ADP’s employment report was posted at 8:15 AM ET this morning, giving us some insight into the private-sector portion of the employment market. It showed an increase of 214,000 jobs, exceeding forecasts of 190,000. This is a sign that the employment sector may be stronger than expected, making the data bad news for mortgage rates. However, this report does not carry the importance of Friday’s monthly government Employment report, so its impact on today’s rates has been relatively minimal.
The Fed’s Beige Book will be posted at 2:00 PM ET this afternoon. This report details economic activity throughout the country by Federal Reserve region. They rely heavily on this data during their FOMC meetings, so look for a potential reaction to come mid-afternoon. It probably will not cause a major sell off in the stock or bond markets, but it is still worth watching.
Tomorrow has three pieces of data scheduled for release, but none of them are considered to be highly important. Last week’s unemployment figures will start them at 8:30 AM ET. They are expected to show 270,000 new claims for unemployment benefits were filed last week. This would be a small decrease from the previous week’s 272,000 initial claims, indicating the employment sector strengthened slightly last week. Since rising claims hints at a weakening employment sector, the larger the number the better the news it is for mortgage rates. Although, it is worth noting that because this is only a weekly snapshot, it usually takes a surprise increase or decline for the report to noticeably affect rates.
Also at 8:30 AM will be the release of the revised Productivity index for the 4th Quarter of last year.

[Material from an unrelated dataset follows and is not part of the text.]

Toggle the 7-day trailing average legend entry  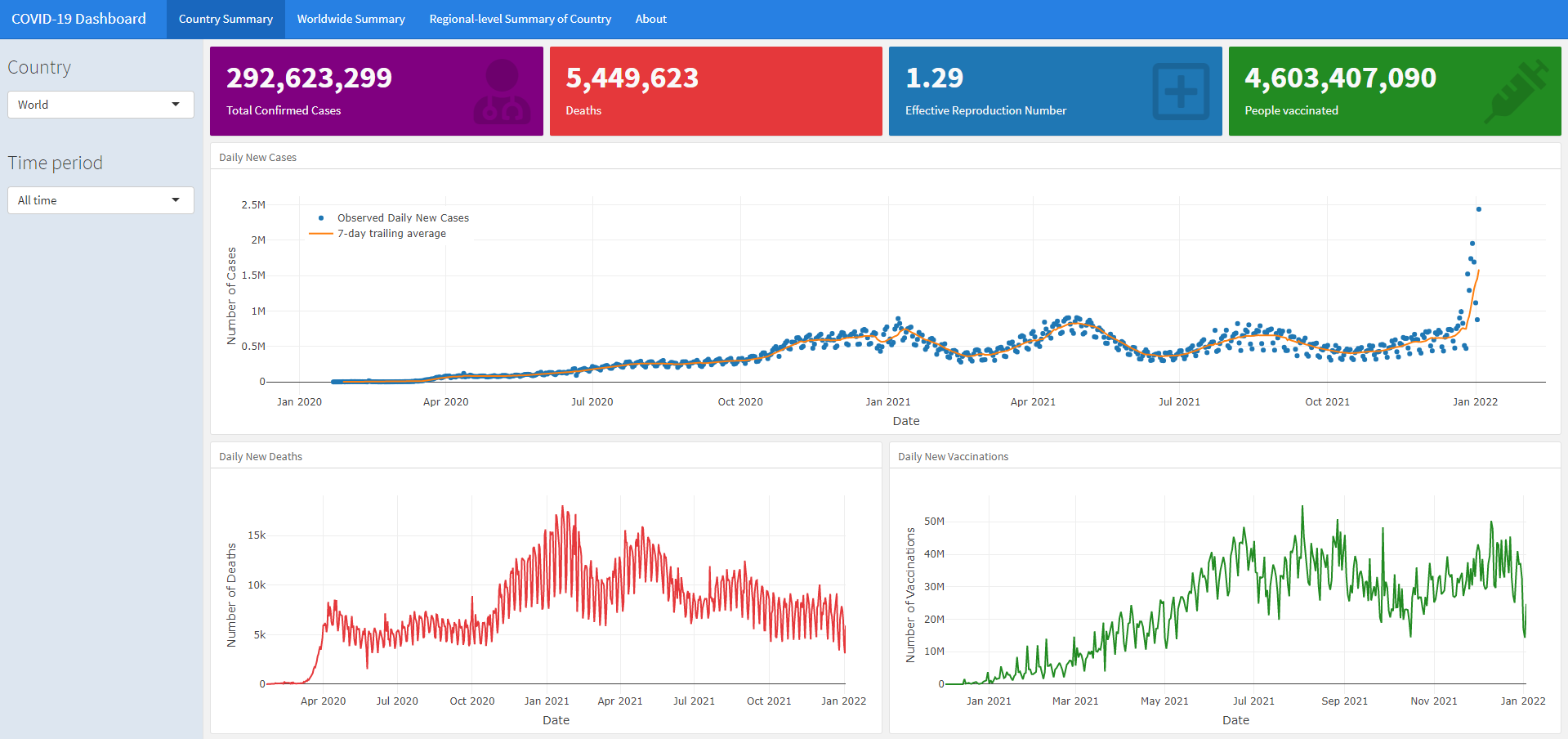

The preliminary reading posted last month showed a decline of 3.0% in worker output. Analysts are expecting to see a downward revision of 0.3% to last month’s initial reading. Employee productivity is watched fairly closely because a higher level of output per hour is believed to mean that the economy can expand without inflation concerns. However, since this data is quite aged now, it likely will have little impact on Thursday’s mortgage rates unless it shows a significant change.
The final report of the day is January’s Factory Orders at 10:00 AM ET, which will give us a measurement of manufacturing sector strength. This data is similar to last week’s Durable Goods, except this report covers orders for both durable and non-durable goods. Current forecasts are calling for an increase in new orders of approximately 2.0%. A smaller than expected increase would be good news for the bond market and could lead to a slight improvement in mortgage rates since it would point towards economic weakness.